== Items ==
==============================
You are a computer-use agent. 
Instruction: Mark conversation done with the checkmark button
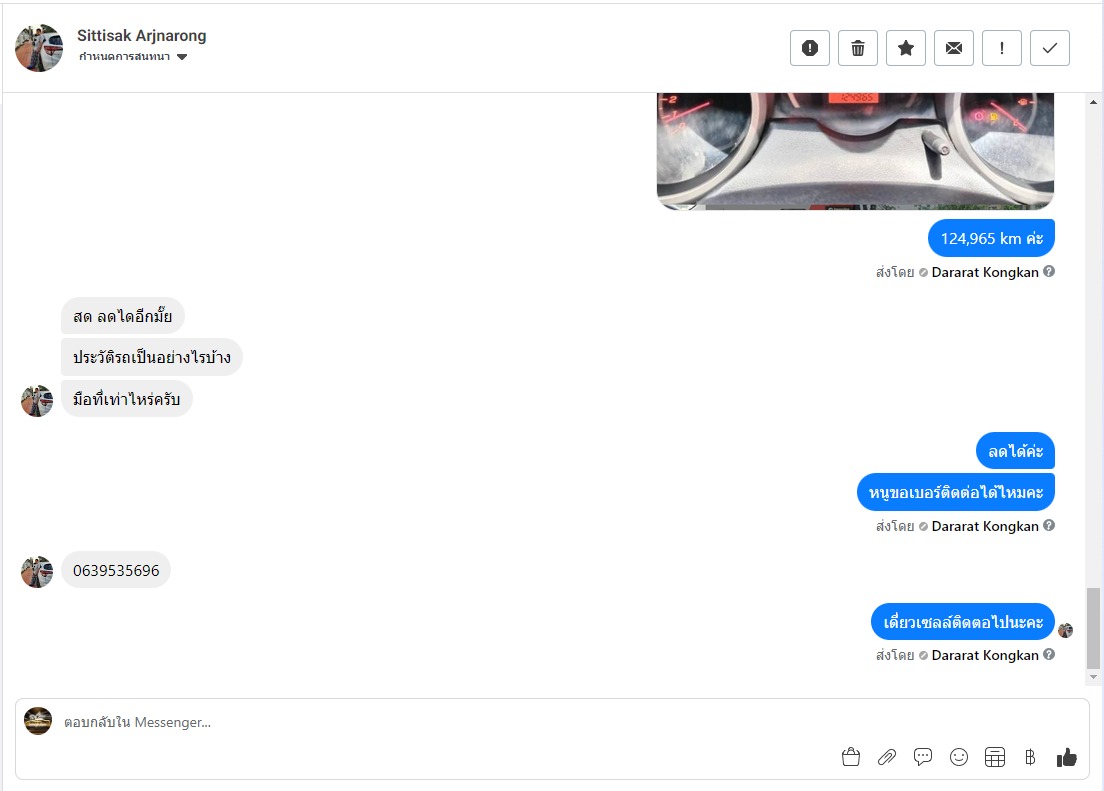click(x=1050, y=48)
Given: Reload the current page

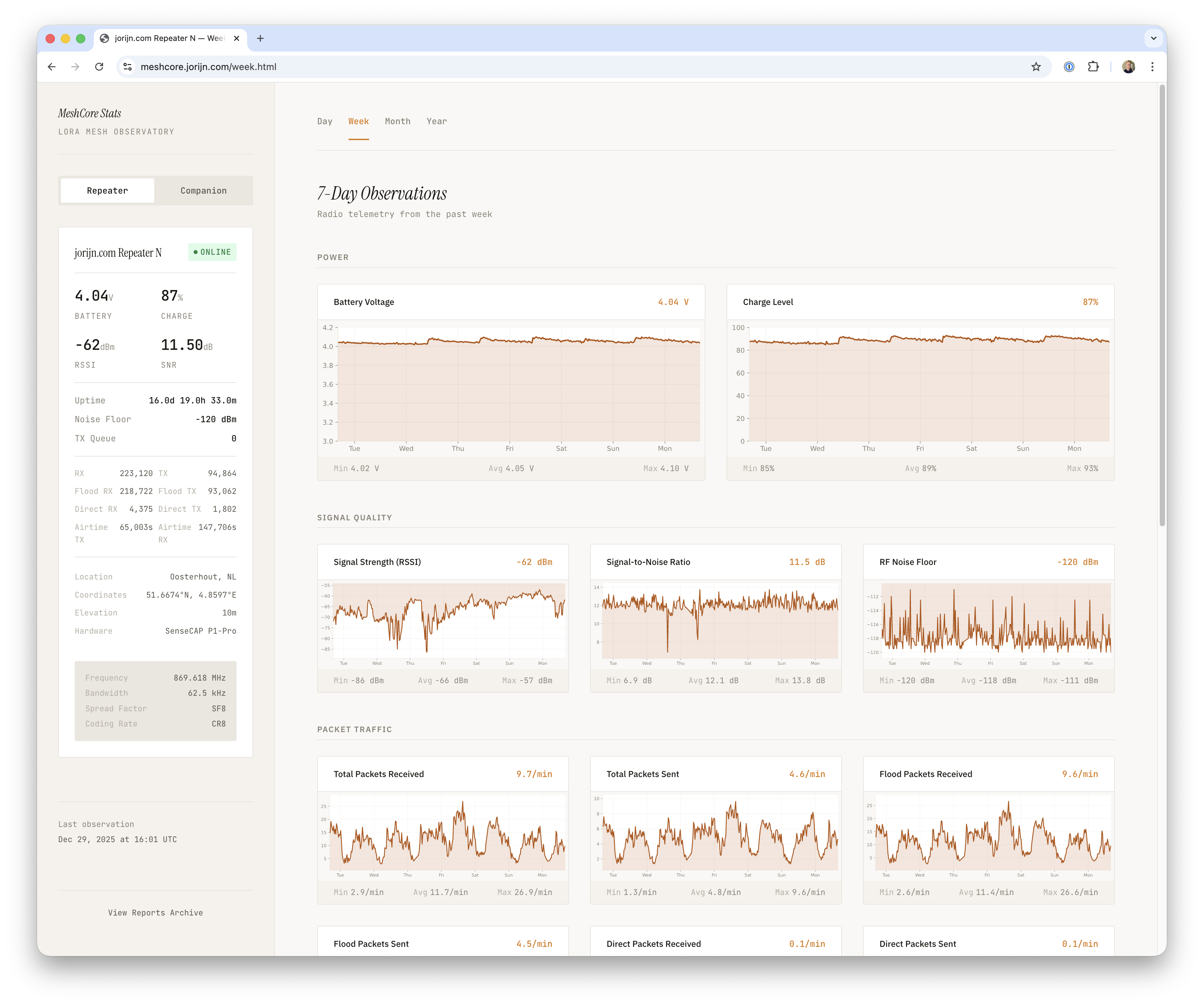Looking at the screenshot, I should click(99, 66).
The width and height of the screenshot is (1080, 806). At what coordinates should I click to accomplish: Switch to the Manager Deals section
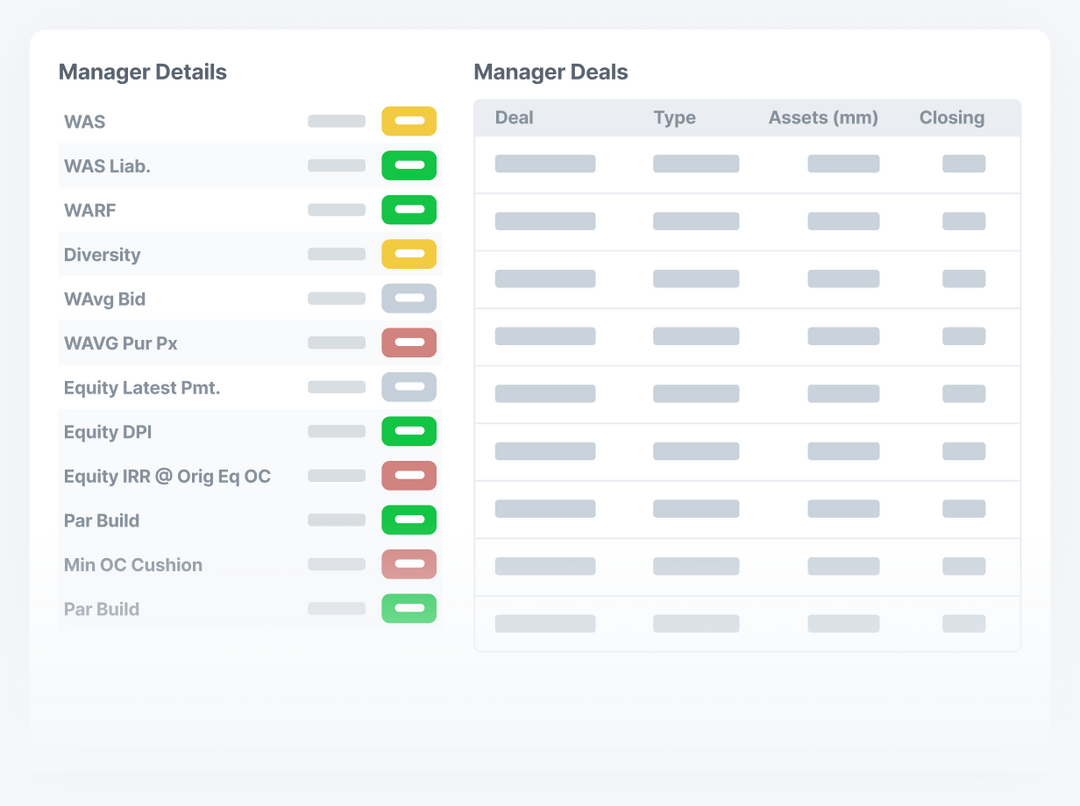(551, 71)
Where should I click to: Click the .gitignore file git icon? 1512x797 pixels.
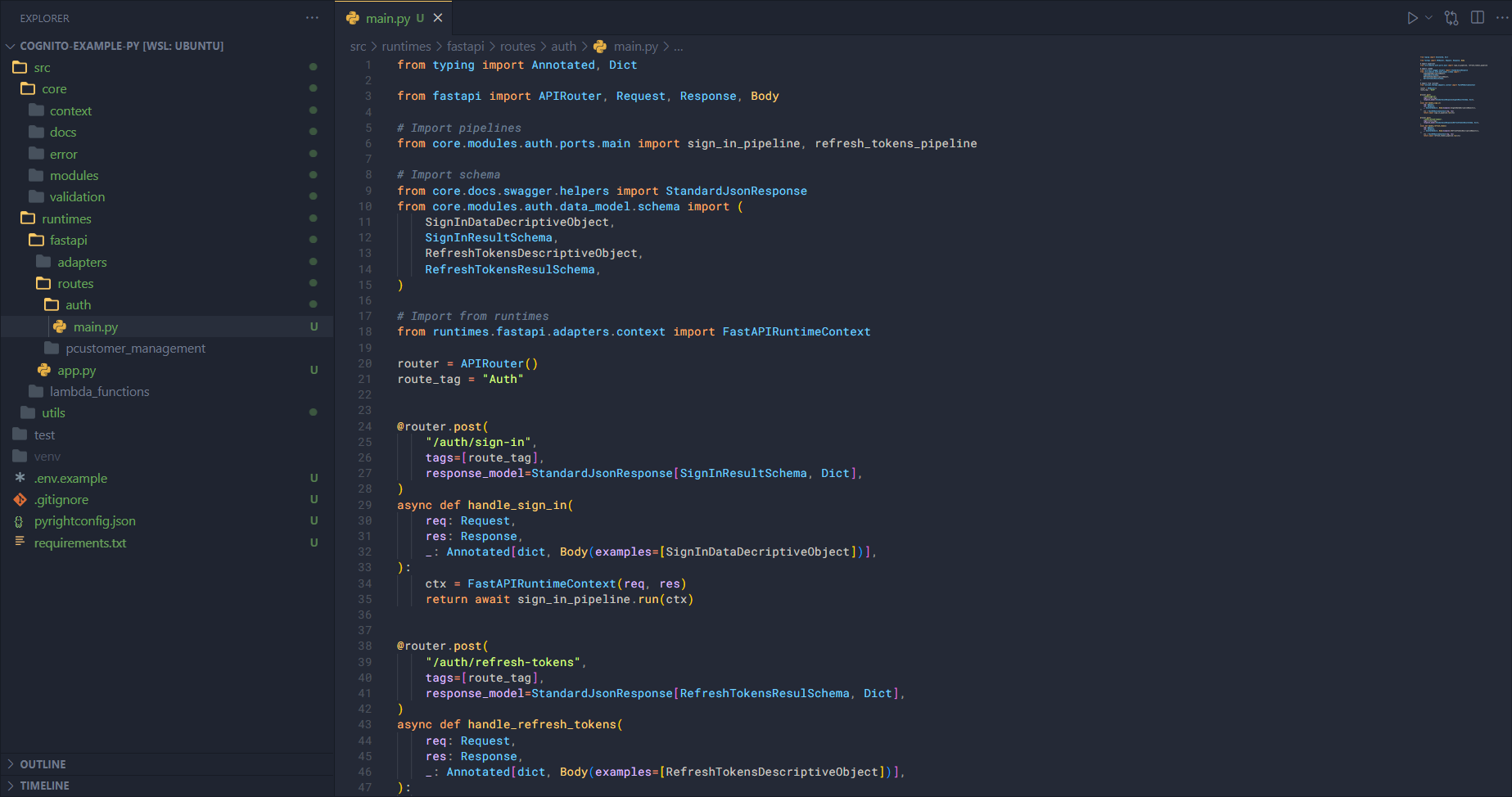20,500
==============================
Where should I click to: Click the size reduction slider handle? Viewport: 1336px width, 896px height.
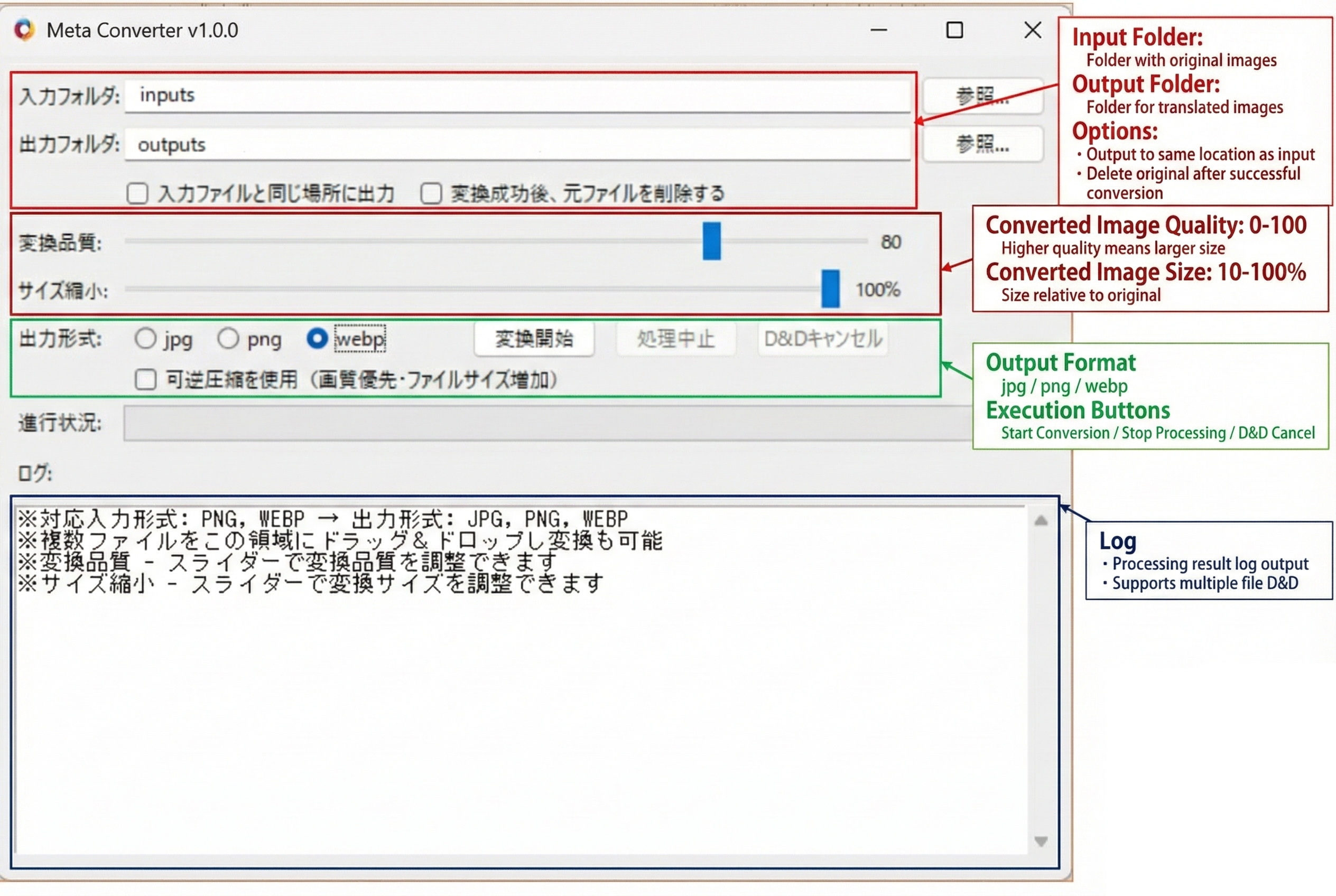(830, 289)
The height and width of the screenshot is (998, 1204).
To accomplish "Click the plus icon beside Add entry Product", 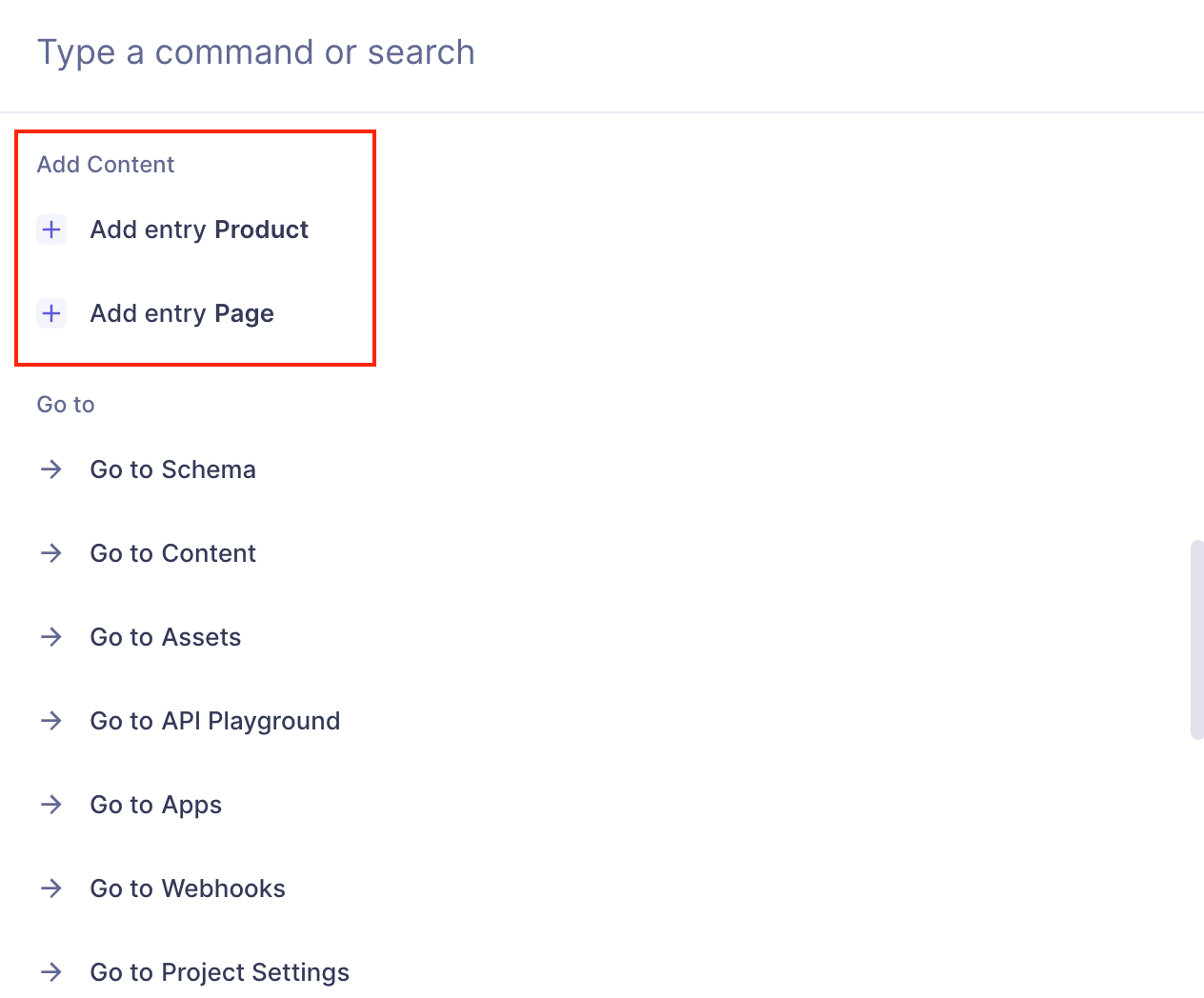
==============================
== Instructions for the task ==
Starting with the line with "Where should I click to: Click the size" and going on through the line with "the plus icon", reproduce the data with "screenshot" changed to "screen capture" and all else unchanged. Leave the pictures out of the answer.

== Output of the exercise ==
Where should I click to: Click the size reduction slider handle? Viewport: 1336px width, 896px height.
(830, 289)
The height and width of the screen capture is (998, 1204).
To accomplish "Click the plus icon beside Add entry Product", 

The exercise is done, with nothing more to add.